++++ Given text ++++

What I would say is that benchmark success seems to produce at least a situation where the machine can achieve human-like performance for some neighborhood (or tile or etc) limited in time, space and subject. Of course, driving is the poster-child for the limitations of "works most of the time" but lot of "intelligent" activities require an ongoing thread of "reasonableness" aside from having an immediate logic.
Anyway, it would be nice if our ML folks looked at this stuff more as a beginning than as a situation where they're poised on success.
At best you can claim the result here that neural networks with regularization methods can beat traditional methods without it, but to be apples to apples both methods must have access to the same 'cocktail of regularization'.
> This paper is the first to provide compelling evidence that wellregularized neural networks (even simple MLPs!) indeed surpass the current state-of-the-art models
in tabular datasets, including recent neural network architectures and GBDT (Section 6).
> Next, we analyze the empirical significance of
our well-regularized MLPs against the GBDT
implementations in Figure 2b. The results show
that our MLPs outperform both GBDT variants (XGBoost and auto-sklearn) with a statistically significant margin.
They test against XGBoost, GBDT Auto-sklearn, and others. Did you read the paper?
Yes. Did you read my comment?

++++

Check your understanding =
A: According to the thread's opening paragraph, in which respects is the machine's human-like performance limited? List every one.
B: Answer these questions about the thread:
(i) Which activity is called the poster-child for the limitations of "works most of the time"?
(ii) For an apples-to-apples comparison, what must both methods have access to?
(iii) Which figure is cited for the analysis of the MLPs against the GBDT implementations?
Rely only on the thread for your answers.

++++ Stored data ++++

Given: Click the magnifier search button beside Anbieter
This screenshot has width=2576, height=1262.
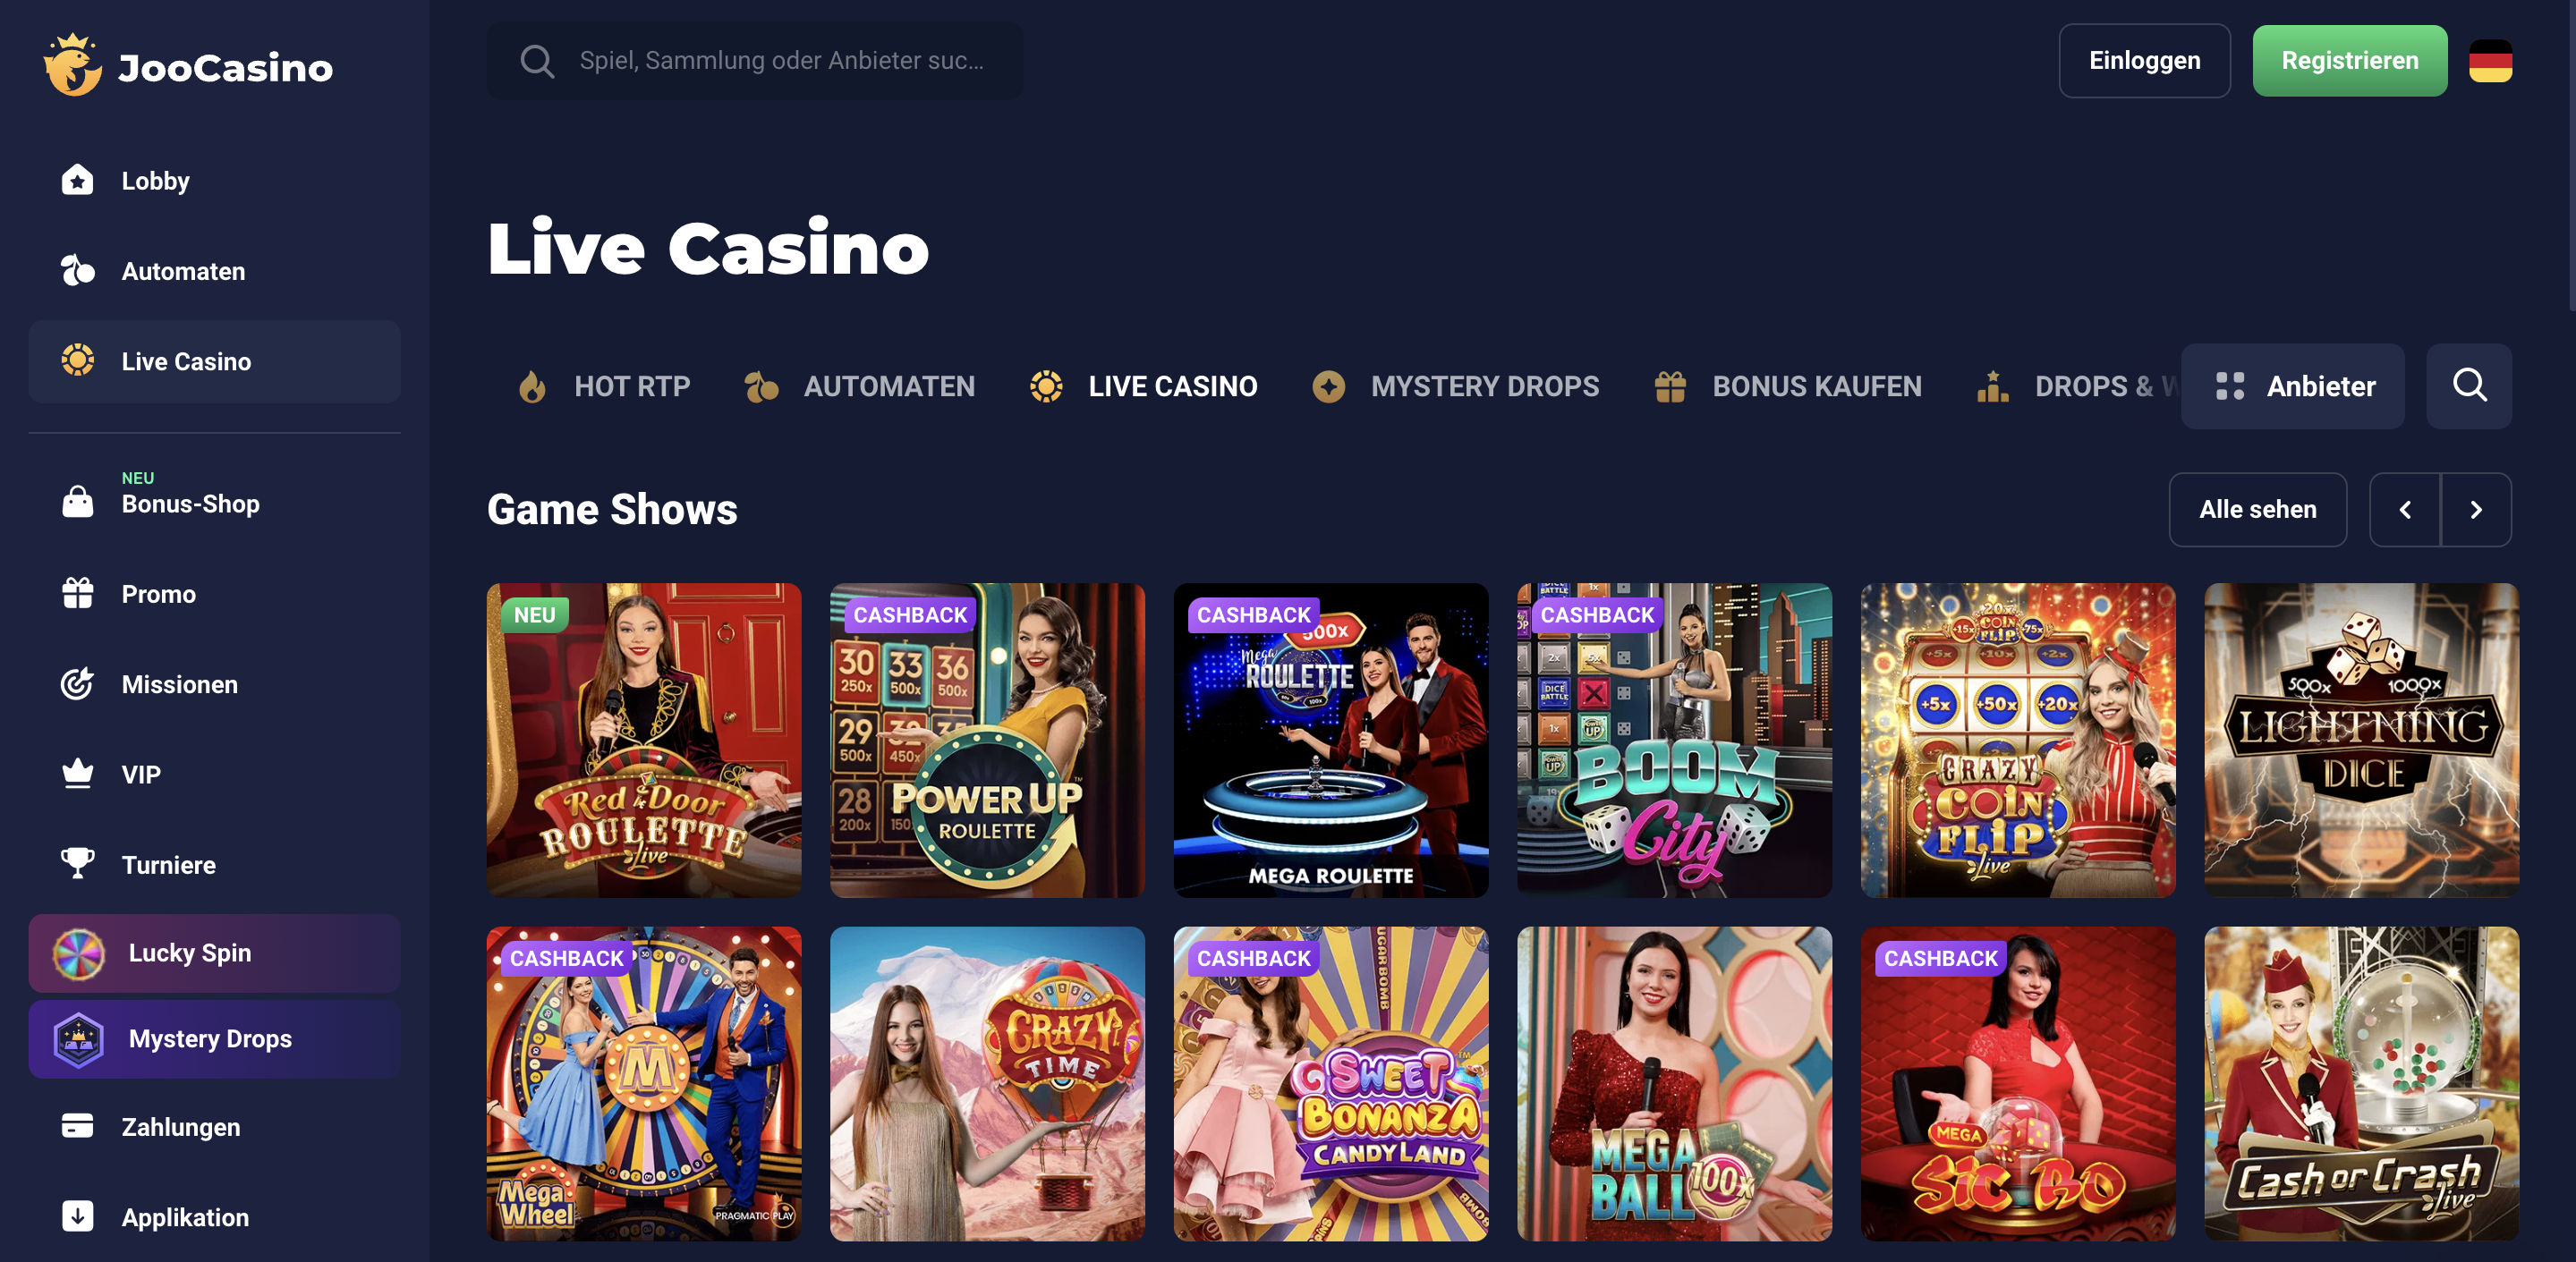Looking at the screenshot, I should (2468, 386).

++++

Answers to each task =
A:
- Time
- Space
- Subject

B:
(i) Driving
(ii) The same "cocktail of regularization"
(iii) Figure 2b